Roger D. De Roo (S’88–M’96) received the B.S. degree in letters and engineering from Calvin College, Grand Rapids, MI, in 1986 and the B.S.E., M.S.E., and Ph.D. degrees in electrical engineering from the University of Michigan, Ann Arbor, in 1986, 1989, and 1996, respectively. His dissertation topic was on the modeling and measurement of bistatic scattering of electromagnetic waves from rough dielectric surfaces. From 1996 to 2000, he was a Research Fellow with the Radiation Laboratory, Department of Electrical Engineering and Computer Science, University of Michigan, where he investigated the modeling and simulation of millimeter-wave backscattering phenomenology of terrain at near-grazing incidence. He is currently an Assistant Research Scientist and Lecturer with the Department of Atmospheric, Oceanic, and Space Sciences, University of Michigan. He has supervised the fabrication of numerous dual-polarization microcontroller-based microwave radiometers. His current research interests include digital correlating radiometer technology development, including radio frequency interference mitigation, and inversion of geophysical parameters such as soil moisture, snow water content, and vegetation parameters from radar and radiometric signatures of terrain.

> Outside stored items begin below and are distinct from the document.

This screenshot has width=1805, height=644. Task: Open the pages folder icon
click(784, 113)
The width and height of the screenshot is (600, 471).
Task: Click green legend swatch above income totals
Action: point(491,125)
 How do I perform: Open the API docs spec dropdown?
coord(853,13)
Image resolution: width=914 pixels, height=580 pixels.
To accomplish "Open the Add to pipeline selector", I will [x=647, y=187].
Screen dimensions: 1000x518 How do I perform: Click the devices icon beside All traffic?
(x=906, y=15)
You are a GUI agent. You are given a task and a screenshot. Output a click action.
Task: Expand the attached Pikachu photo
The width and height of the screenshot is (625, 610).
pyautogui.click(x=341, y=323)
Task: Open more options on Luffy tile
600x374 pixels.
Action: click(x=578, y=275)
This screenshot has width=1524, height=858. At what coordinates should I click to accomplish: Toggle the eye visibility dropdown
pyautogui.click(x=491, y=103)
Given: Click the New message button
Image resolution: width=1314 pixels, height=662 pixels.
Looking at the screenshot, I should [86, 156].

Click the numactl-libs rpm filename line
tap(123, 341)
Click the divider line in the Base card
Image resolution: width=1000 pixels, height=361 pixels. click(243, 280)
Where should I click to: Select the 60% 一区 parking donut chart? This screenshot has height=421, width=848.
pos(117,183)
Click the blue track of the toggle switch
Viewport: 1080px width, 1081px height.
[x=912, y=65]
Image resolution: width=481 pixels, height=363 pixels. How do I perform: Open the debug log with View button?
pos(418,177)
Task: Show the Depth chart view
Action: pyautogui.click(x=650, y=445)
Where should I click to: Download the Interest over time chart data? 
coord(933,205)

Christopher S. Ruf (S’85–M’87–SM’92–F’01) received the B.A. degree in physics from Reed College, Portland, OR, and the Ph.D. degree in electrical and computer engineering from the University of Massachusetts, Amherst. In 2000, he was a Guest Professor with the Technical University of Denmark (DTU), Lyngby, Denmark. He is currently a Professor of atmospheric, oceanic and space sciences; a Professor of electrical engineering and computer science; and the Director of the Space Physics Research Laboratory with the University of Michigan, Ann Arbor. He has been previously with Intel Corporation, Hughes Space and Communication, the National Aeronautics and Space Administration (NASA) Jet Propulsion Laboratory, Pasadena, CA, and Pennsylvania State University, University Park. He has published in the areas of microwave-radiometer satellite calibration, sensor and technology development, and atmospheric, oceanic, land surface, and cryosphere geophysical retrieval algorithms.He has served on the editorial boards of the American Geophysical Union (AGU) Radio Science and the American Meteorological Society (AMS) Journal of Atmospheric and Oceanic Technology. Dr. Ruf is a member of AGU, AMS, and Commission F of the Union Radio Scientifique Internationale. He was the recipient of three NASA Certificates of Recognition and four NASA Group Achievement Awards, as well as the 1997 T RANSACTIONS ON G EOSCIENCE AND R EMOTE S ENSING (TGRS) Prize Paper Award, the 1999 IEEE Resnik Technical Field Award, and the 2006 International Geoscience and Remote Sensing Symposium Prize Paper Award. He has also served on the editorial board of the IEEE TGRS, of which he is currently the Editor-in-Chief.